[[ RECORD EXCERPTS, beginning ]]

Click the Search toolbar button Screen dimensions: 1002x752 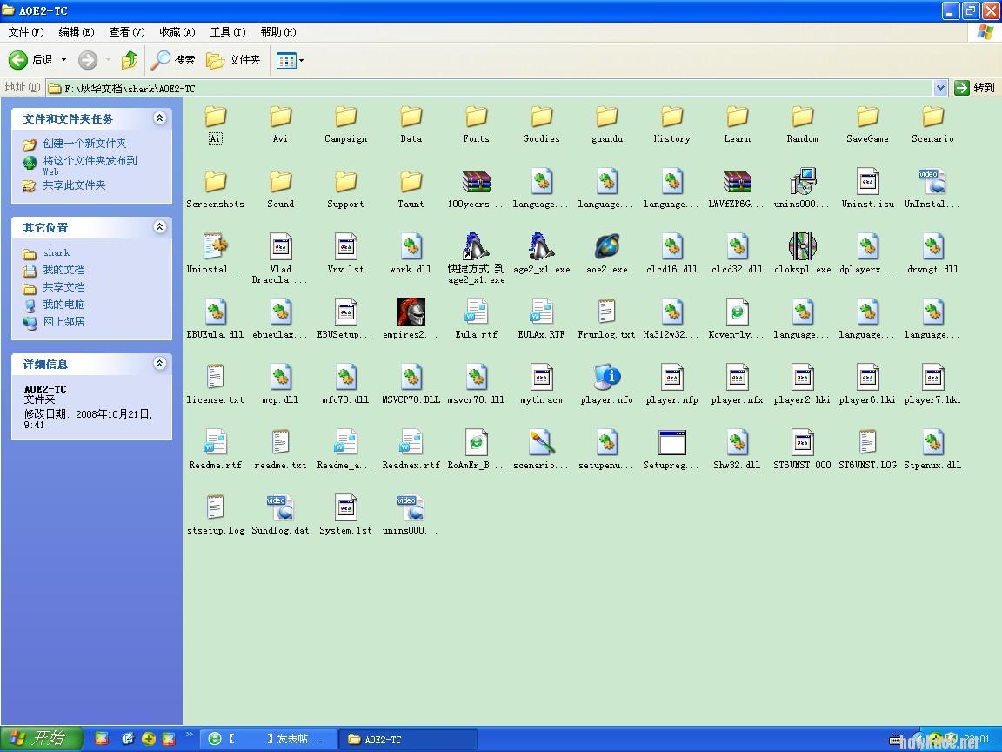[173, 60]
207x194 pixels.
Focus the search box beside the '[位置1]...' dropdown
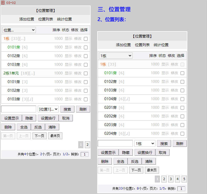coord(19,109)
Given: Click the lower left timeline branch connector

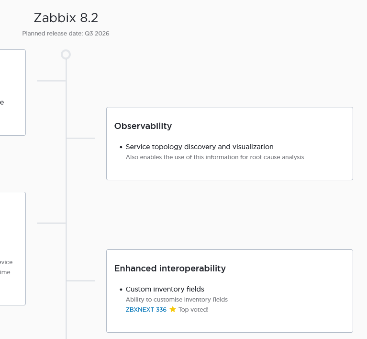Looking at the screenshot, I should tap(51, 223).
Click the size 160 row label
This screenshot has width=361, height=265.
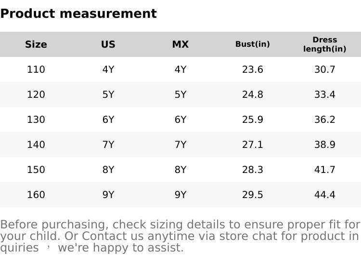(x=36, y=195)
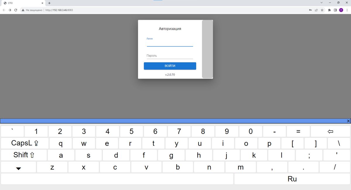Image resolution: width=351 pixels, height=190 pixels.
Task: Click the share page icon
Action: click(x=316, y=10)
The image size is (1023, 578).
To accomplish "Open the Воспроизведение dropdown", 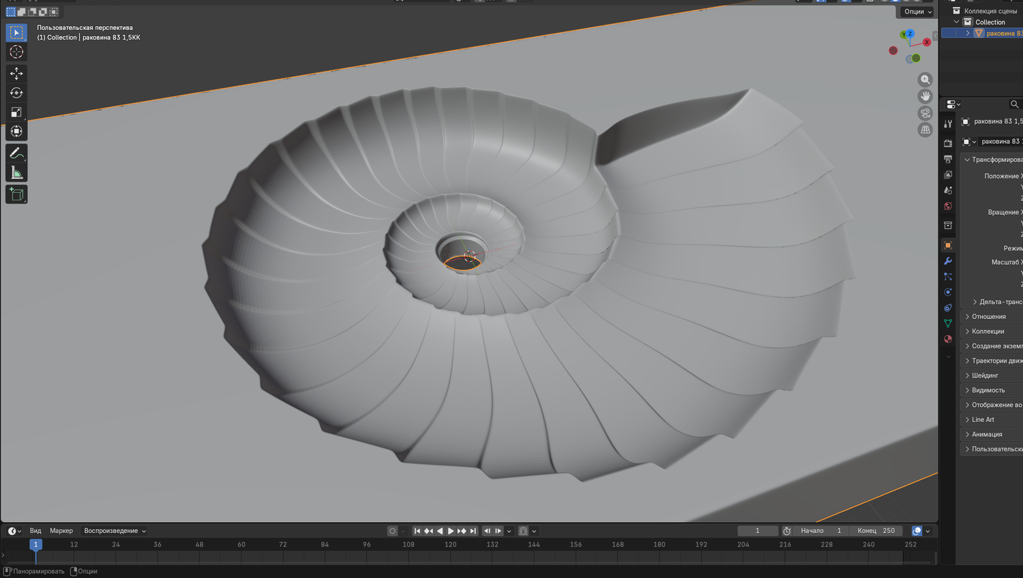I will [115, 531].
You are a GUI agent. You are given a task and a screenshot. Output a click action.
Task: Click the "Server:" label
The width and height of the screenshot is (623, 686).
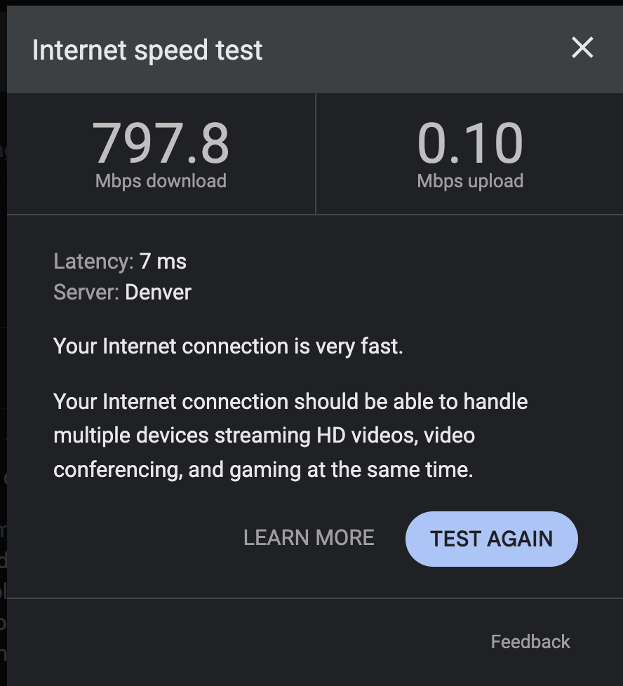(x=86, y=292)
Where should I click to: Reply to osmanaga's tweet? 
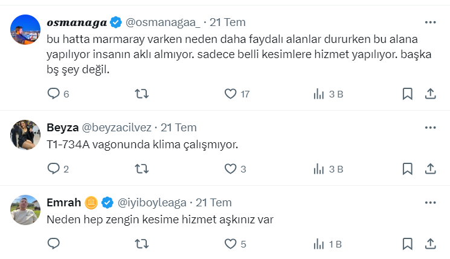click(54, 94)
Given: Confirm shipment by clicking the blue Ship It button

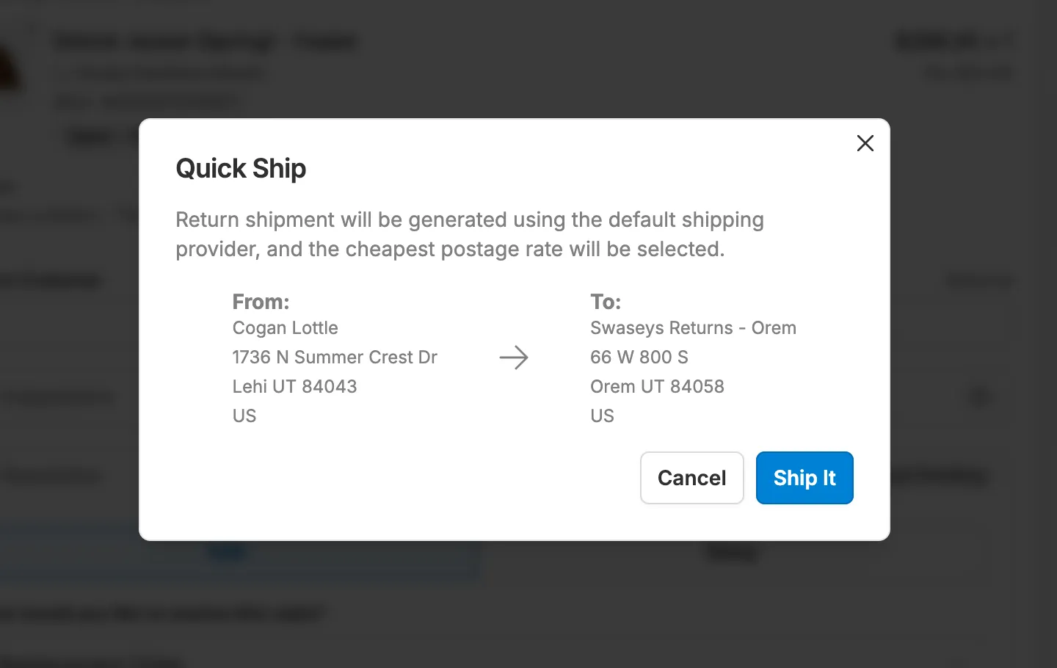Looking at the screenshot, I should (804, 478).
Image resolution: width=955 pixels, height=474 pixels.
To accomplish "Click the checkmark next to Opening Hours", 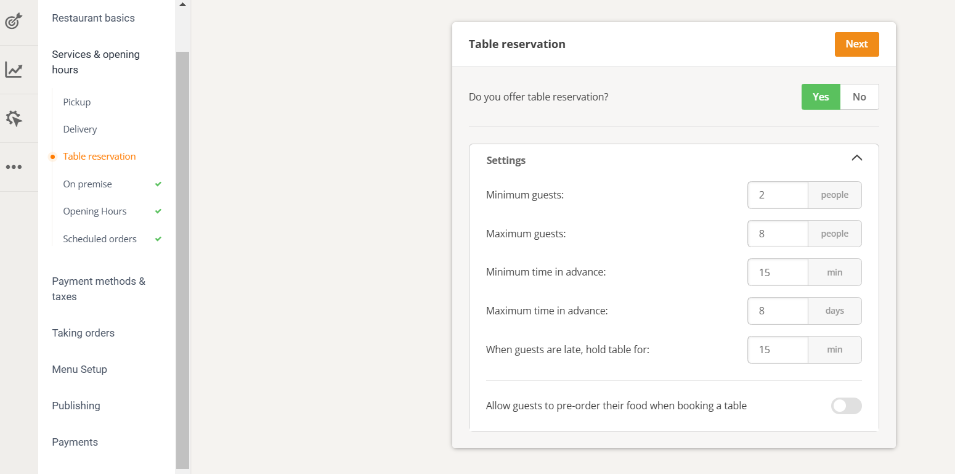I will 158,211.
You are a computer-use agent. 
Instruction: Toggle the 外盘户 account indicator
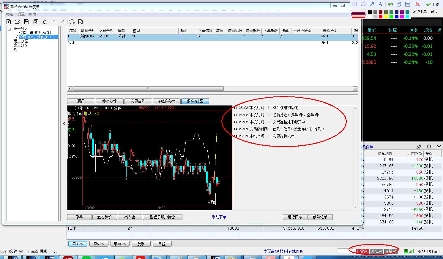[x=376, y=251]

[[ RECORD EXCERPTS, end ]]

Across the whole listing above, find every line with the string "label" and copy it.

Click the size 160 row label
Task: Click the "Server:" label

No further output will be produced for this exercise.